Kapitalizmin yeni bir formu olan neoliberal kapitalizmin çare olamadığı ve çoğunlukla da kendi ürettiği ekonomik istikrarsızlıklar, finans ve borç krizleri; toplumsal yapı içindeki dayanışma, işbirliği ve yardımlaşmayı da tahrip ediyor. Özellikle de gelir ve servet eşitsizliğindeki kapanmayan derin uçurum her geçen gün yeni finansal krizleri tetikleme etkisinin ötesinde toplumsal huzursuzluk ve isyan hareketlerine de zemin hazırlıyor. Coğrafik eşitsiz gelişmenin bir sonucu olan kır hayatının cazibesini ve iktisadi açıdan önemini büyük oranda yitirmesinden dolayı, son 30-40 yılda şehirlere büyük göç dalgaları yaşandı. Altyapı yetersizliği bir yana; büyük şehirlere iş bulmak için göç etme kaygısı, plansız yapılaşma, aşırı ve haksız rekabet, güvencesiz çalışma vb. unsurlarla da birleşerek şehirlerde ultra zengin sitelerin ve aşırı fakir mahallelerin aynı anda yükselmesine neden oldu. Zenginliğin belli bir azınlık elinde toplanmasının en dramatik göstergelerinden birisi olan bu mülkiyet ve servet uçurumu haksız ve adaletsiz bir rekabet ortamındaki ekonomi politikalarının bir sonucudur.

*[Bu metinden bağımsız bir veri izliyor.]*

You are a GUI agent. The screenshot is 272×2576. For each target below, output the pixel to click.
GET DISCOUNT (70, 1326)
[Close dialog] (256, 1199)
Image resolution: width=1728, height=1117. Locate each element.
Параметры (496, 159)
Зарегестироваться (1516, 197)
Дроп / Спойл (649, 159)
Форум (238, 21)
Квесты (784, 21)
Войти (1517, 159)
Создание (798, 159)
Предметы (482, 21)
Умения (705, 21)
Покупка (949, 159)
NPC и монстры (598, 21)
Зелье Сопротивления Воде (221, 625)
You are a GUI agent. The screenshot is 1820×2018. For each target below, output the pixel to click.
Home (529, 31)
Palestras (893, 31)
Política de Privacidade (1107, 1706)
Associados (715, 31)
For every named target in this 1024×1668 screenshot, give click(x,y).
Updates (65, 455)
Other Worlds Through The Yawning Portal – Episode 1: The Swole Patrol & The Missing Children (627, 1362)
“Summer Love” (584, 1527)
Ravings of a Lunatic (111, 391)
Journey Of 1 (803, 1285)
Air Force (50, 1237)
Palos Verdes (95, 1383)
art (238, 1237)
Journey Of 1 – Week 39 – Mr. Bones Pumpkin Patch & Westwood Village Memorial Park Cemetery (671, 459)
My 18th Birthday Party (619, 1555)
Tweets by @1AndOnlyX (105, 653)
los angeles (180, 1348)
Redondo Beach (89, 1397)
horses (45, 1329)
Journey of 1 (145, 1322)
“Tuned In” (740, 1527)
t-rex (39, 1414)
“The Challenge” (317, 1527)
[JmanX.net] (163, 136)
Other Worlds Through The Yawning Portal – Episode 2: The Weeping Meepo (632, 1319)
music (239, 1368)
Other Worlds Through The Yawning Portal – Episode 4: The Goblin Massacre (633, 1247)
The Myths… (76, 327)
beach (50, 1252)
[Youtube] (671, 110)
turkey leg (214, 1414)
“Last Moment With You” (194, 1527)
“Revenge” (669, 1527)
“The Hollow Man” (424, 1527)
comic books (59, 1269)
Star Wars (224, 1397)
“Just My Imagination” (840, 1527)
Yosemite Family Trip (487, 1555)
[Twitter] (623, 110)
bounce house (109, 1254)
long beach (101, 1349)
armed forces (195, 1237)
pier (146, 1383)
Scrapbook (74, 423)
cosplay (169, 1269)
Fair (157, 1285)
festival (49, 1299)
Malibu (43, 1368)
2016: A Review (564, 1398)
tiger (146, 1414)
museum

Neoliberal ekonomi politikalarının üretmiş olduğu ve her sistemik krizle derinleşen eşitsiz gelişim eğilimi; sermayenin birkaç zengin elinde toplanmasına ve krizde terazinin zayıf bırakılmışlar aleyhine daha da fazla bozulmasına sebep olmaktadır. Gelir ve servet eşitsizliği, insanlar arasındaki güveni ve toplumsal bağları zayıflatan ve çözülmesine sebep olan bir olgudur. Orta ve fakir kesimin; serbest piyasalar, yanlış ekonomi politikaları, haksız ve adaletsiz rekabet mekanizmaları, fakiri değil zengini önceleyen iktisadi yapı aracılığıyla devamlı olarak büyük şirketlere, bankalara borçlandırıldığını, ağır bir faiz yükü ve borcu altında ezildiğini ve mülksüzleştirilerek sistem karşısında güvencesiz, çaresiz ve umutsuz yaşamaya mahkûm edildiği sosyo-ekonomik araştırmaların ve bulguların sonucu olarak önümüzde durmaktadır.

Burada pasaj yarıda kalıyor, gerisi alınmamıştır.